## What the exercise asks
Return the material below word for word, beginning with the line that contains "Open Getting Started in Table of Contents" and continuing through the line that contains "point(134,552)". Leave the pictures out of your answer.

## Exercise material
◆ ◆ ◆
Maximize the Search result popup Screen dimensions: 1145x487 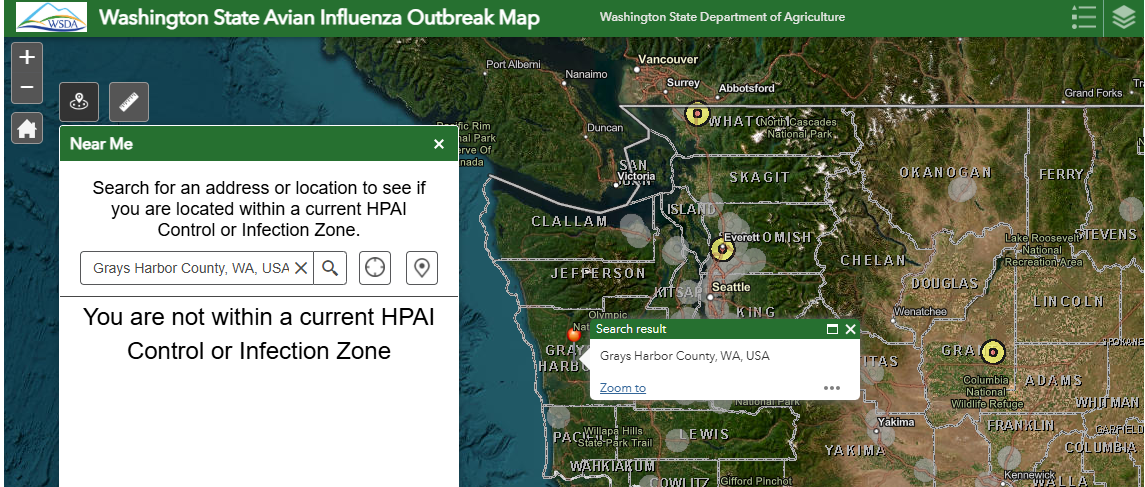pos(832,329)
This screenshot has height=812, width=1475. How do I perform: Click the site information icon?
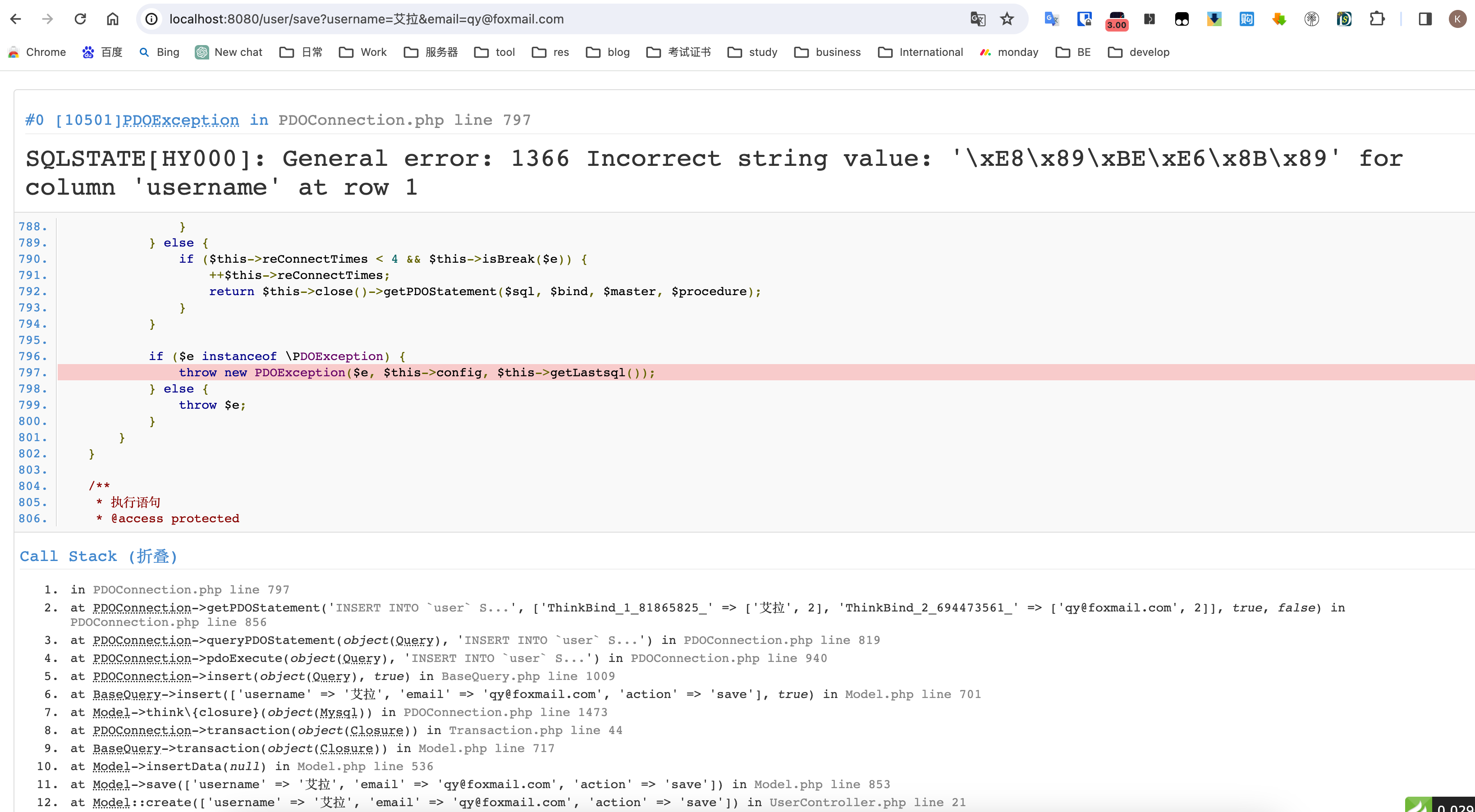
◆ ◆ ◆
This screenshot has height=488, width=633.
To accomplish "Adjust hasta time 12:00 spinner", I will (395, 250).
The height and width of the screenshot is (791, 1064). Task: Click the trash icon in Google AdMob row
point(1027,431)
◆ ◆ ◆
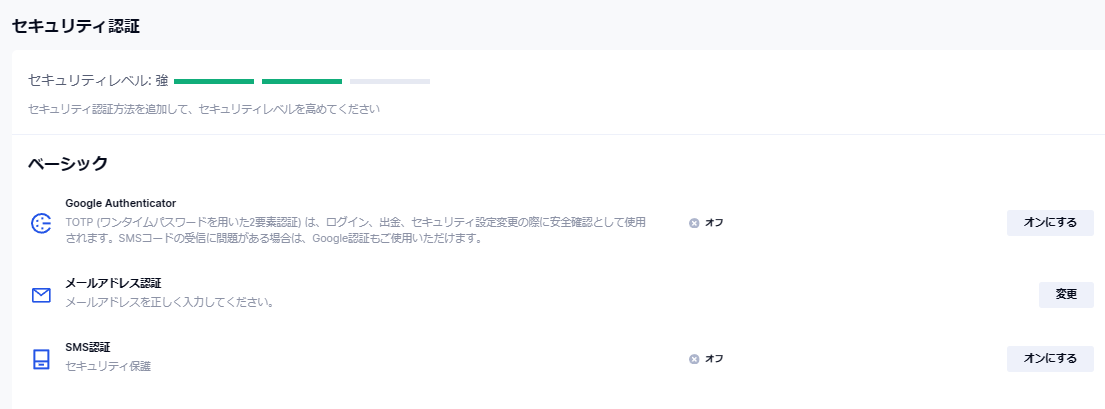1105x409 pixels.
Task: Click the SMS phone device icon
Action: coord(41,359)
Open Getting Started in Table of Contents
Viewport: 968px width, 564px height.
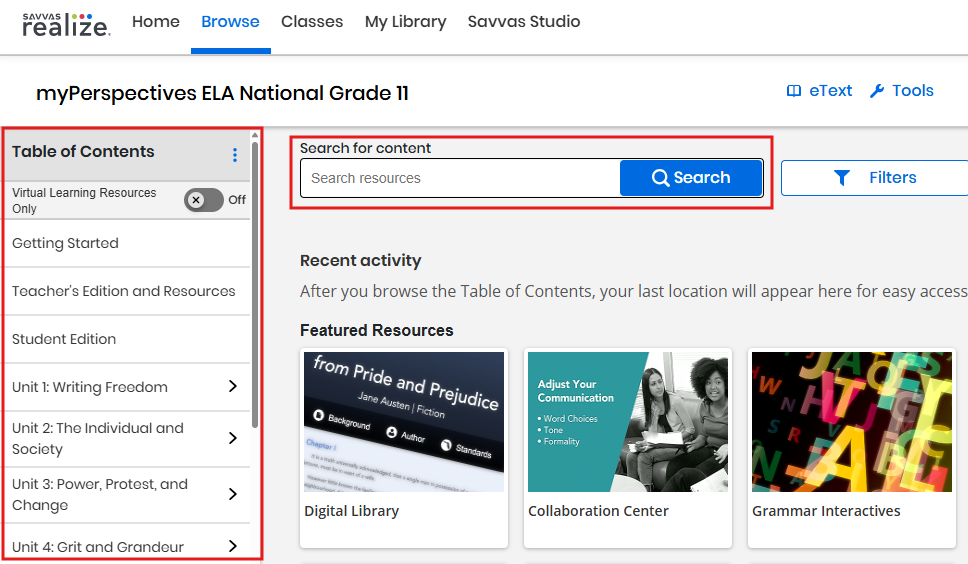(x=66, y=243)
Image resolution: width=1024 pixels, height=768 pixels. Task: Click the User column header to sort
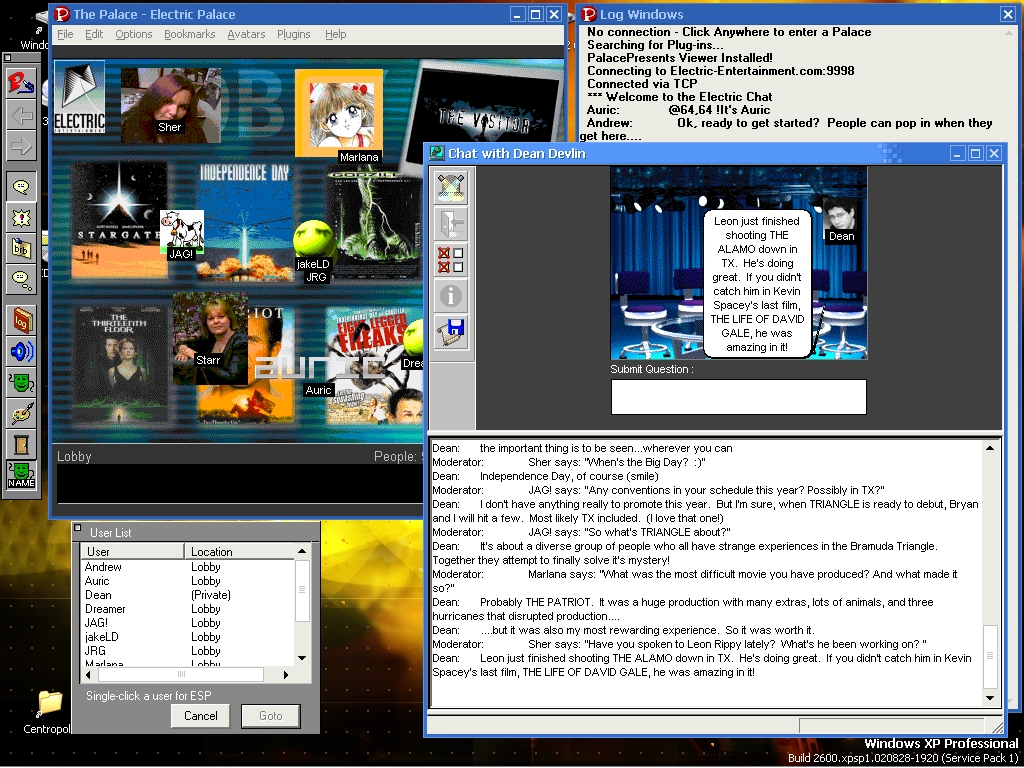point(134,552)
◆ ◆ ◆
## Solved problem
Open Getting Started in Table of Contents
Viewport: 968px width, 564px height.
(x=66, y=243)
Image resolution: width=1024 pixels, height=768 pixels. Task: Click the User column header to sort
point(134,552)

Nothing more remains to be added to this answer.